La courbe des taux inversée émet un faux signal
Par Christopher Dembik, Head of Macro Analysis chez Saxo Bank
Une courbe des taux américains inversée est censée annoncer une récession aux États-Unis. Or, cette courbe nous paraît aujourd’hui émettre un faux signal.
L’inversion de la courbe des taux se produit lorsque les rendements américains des obligations à court terme dépassent ceux des obligations à dix ans. C’est généralement le signal que les investisseurs s’attendent à une détérioration des conditions économiques à court terme et à une intervention agressive de la Réserve fédérale (Fed). Par conséquent, ils veulent être mieux rémunérés pour l’argent qu’ils prêtent sur deux ans que sur dix ans, par exemple.

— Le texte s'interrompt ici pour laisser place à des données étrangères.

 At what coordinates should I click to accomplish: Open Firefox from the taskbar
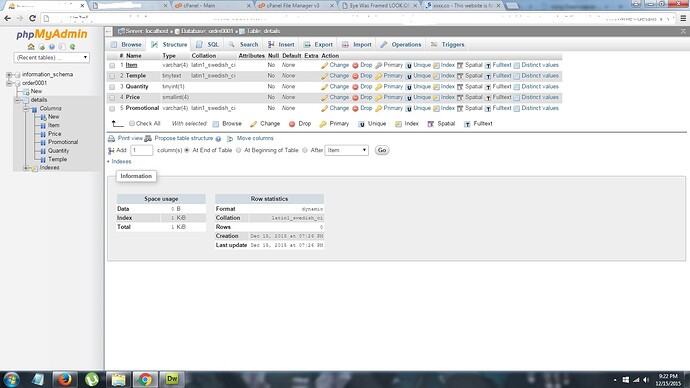point(65,379)
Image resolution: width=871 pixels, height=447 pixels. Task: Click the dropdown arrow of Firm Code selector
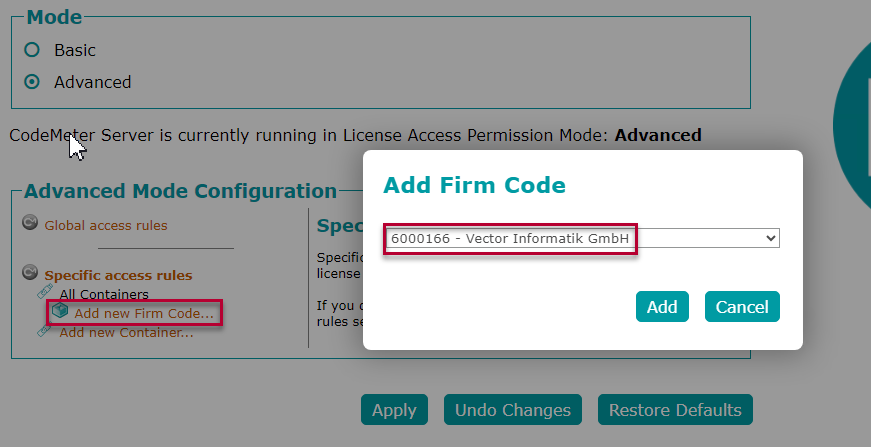tap(770, 238)
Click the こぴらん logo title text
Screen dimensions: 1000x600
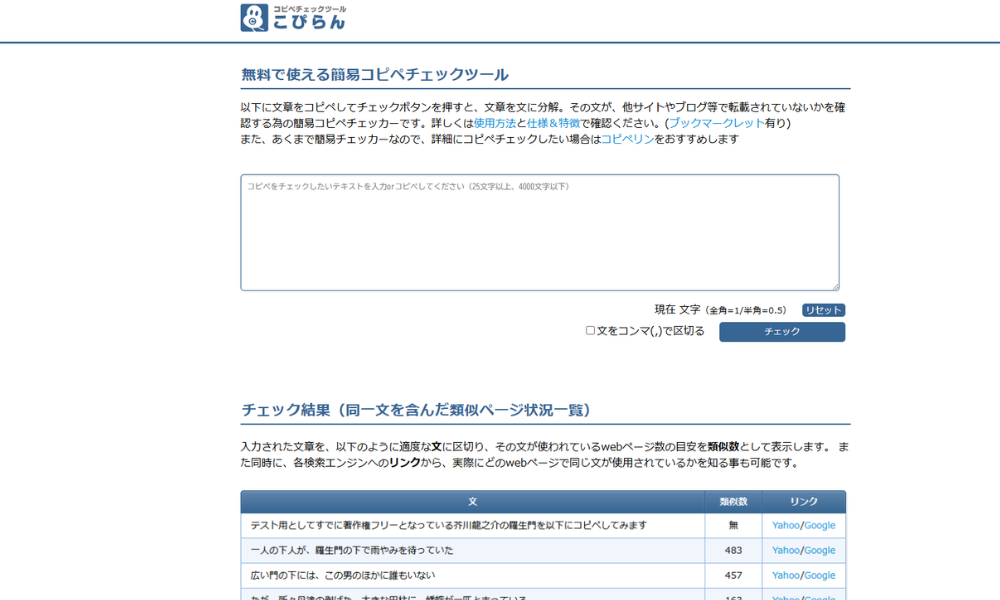coord(309,22)
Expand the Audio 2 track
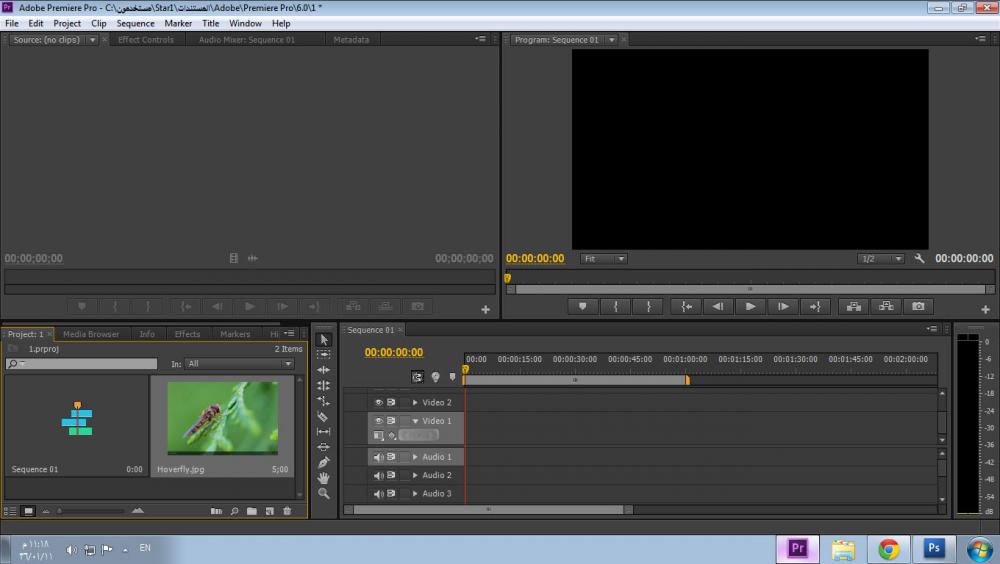This screenshot has width=1000, height=564. (x=415, y=475)
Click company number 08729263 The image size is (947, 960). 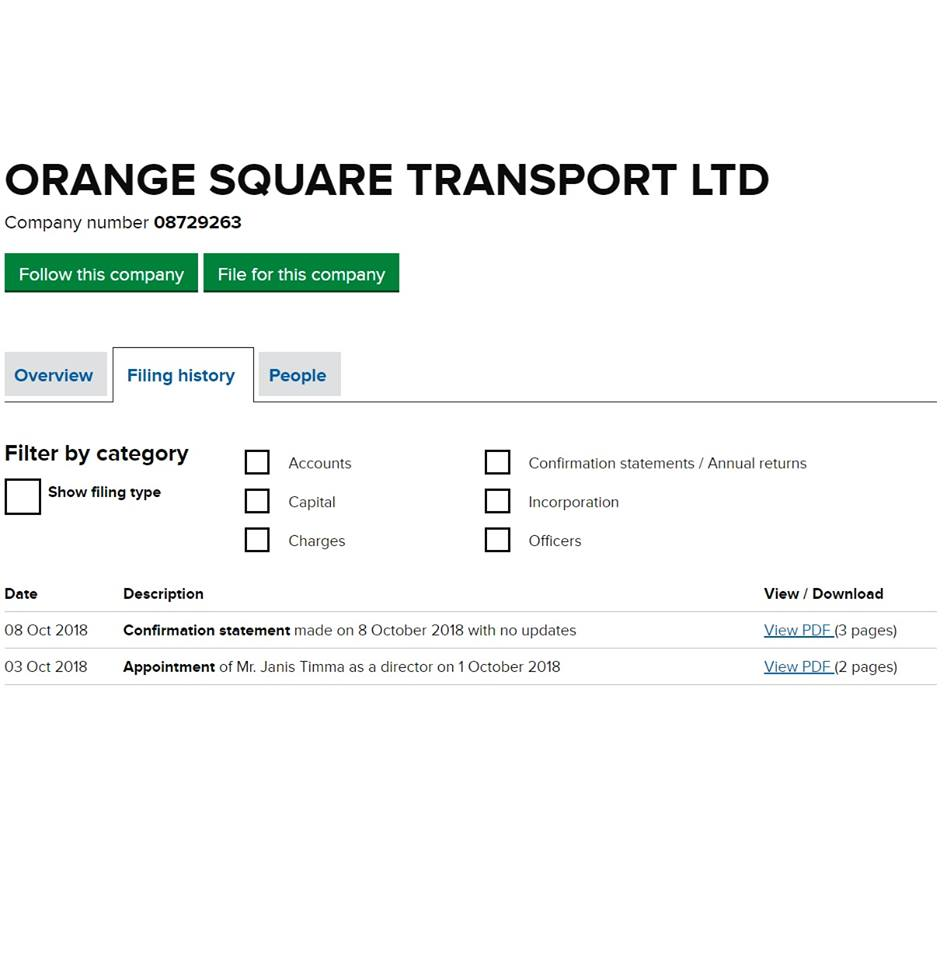point(197,222)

Il existe au moins deux courbes de rendement habituellement observées : l’écart entre les taux à deux et à dix ans (l’indicateur le plus couramment utilisé) et celui entre les taux à un et à dix ans (le plus souvent mentionné par les documents de recherche de la Fed). En quoi cela est-il important aujourd’hui ? Cette année, les rendements des obligations d’État à court terme (entre trois mois et cinq ans) ont davantage augmenté que ceux des obligations à long terme, ce qui a gonflé la courbe.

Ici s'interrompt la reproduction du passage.